Adrienne Rich identifies the Jewish defense against non-Jews as a quality required for survival over generations of persecution. Jews must arm themselves in a world full of potential slanderers, betrayers, people who “could not understand”. However, she questions, “What happens when the white gentile world is softly saying ‘Be more like us and you can almost be one of us?’ What happens when survival seems to mean dosing off one emotional artery after another”? She portrays people of Jewish descent who exclusively interact with their family members, shutting the door at the rich possibilities America offers. They live in a bland world, laughter restrained, angers curbed, and tears withheld. They conform to their original culture, and thus surrender the precious freedom of determining what they want to become. They lack the courage to break free from chains of ethnicity and choose their paths.  

Inside, and Outside

The door itself makes no promises. It is only a door.

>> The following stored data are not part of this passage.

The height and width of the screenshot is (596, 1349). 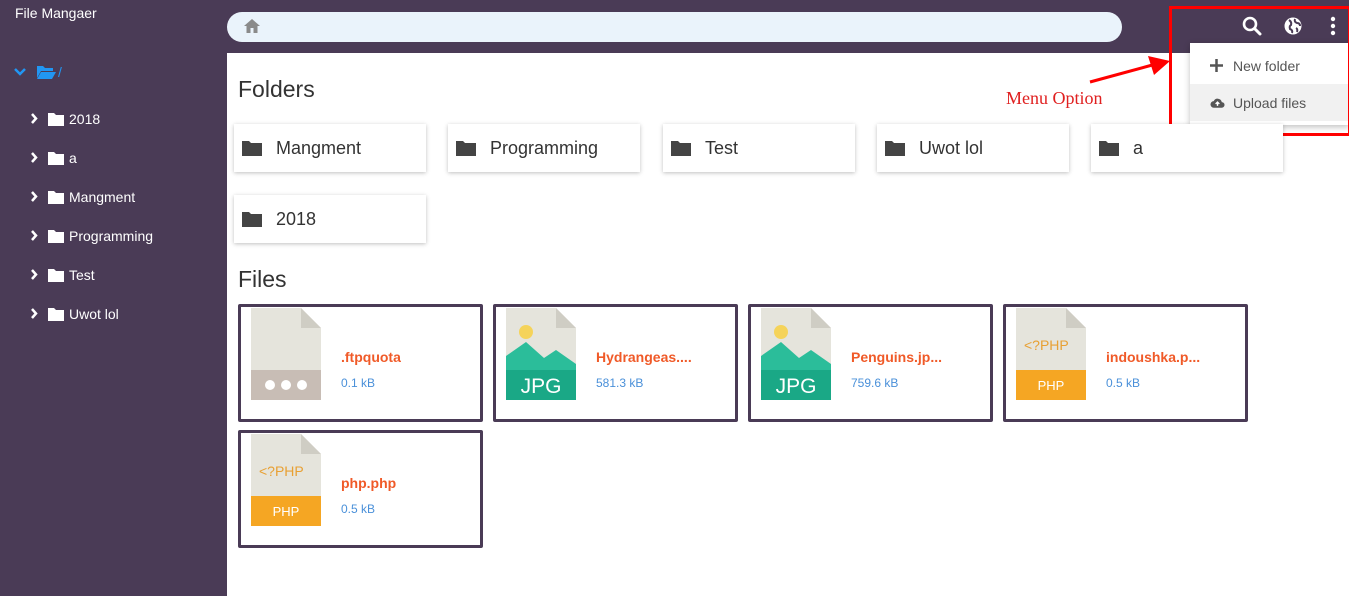 I want to click on folder-card-programming: Programming, so click(x=544, y=148).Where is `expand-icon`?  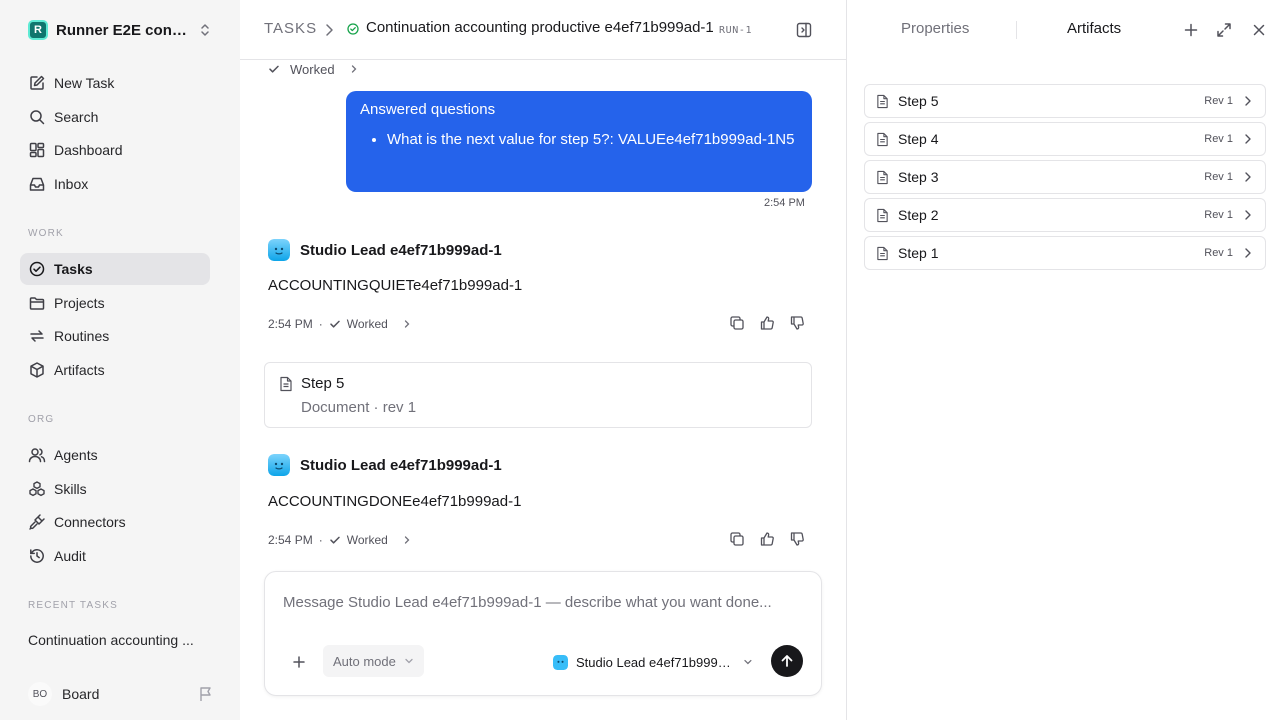 expand-icon is located at coordinates (1224, 30). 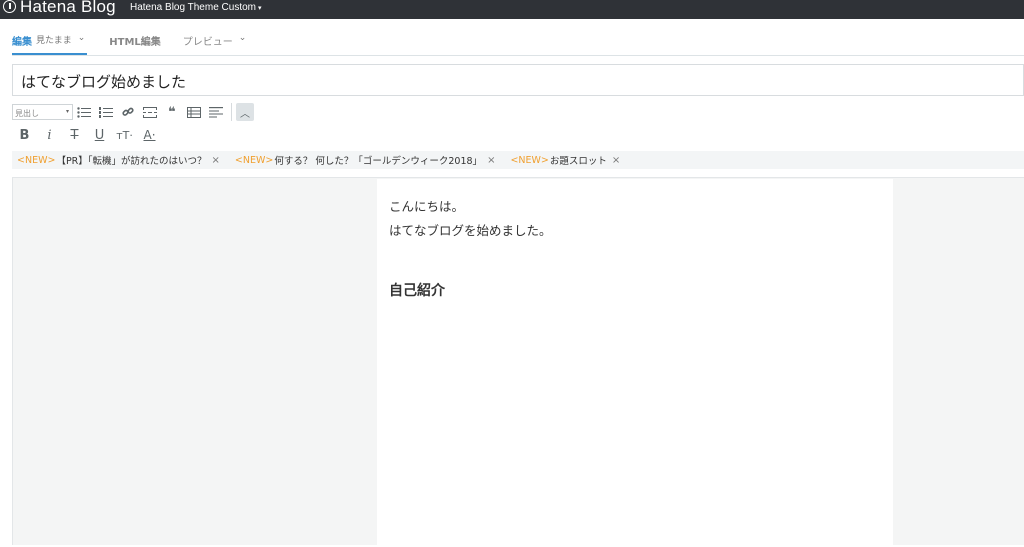 I want to click on bulleted-list-button, so click(x=84, y=112).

The end of the poem returns to the central picture of an emotionless door. It is neither hopeful nor hopeless, neither welcoming nor rejecting.

Since The Bluest Eye precedes Prospective Immigrants Please Note by several decades, it reflects an era with harsher racial climates. Most people were forced to conform to the white-dominant society and adjust to its standards. Furthermore, many immigrants do not share the history of slavery with African Americans, and they do not wear their ethnicity with skin color. Therefore, Morrison mainly aims to celebrate the nature, the root, and “funk”. Adrienne's poem, however, taken as a whole, suggests that people should be free to determine their own ethnicity instead of being categorized into insiders or outsiders by environment. The journey toward self-identification is not painless. As Adrienne Rich writes in Split at the Root, at different times in her life, she wanted to push away one or the other burden of inheritance, to state merely “I am a woman”. Fortunately, in a writing career that spanned over seven decades, she found her own identity: not gentile, not Jewish, but both; a feminist, political activist, and passionate writer.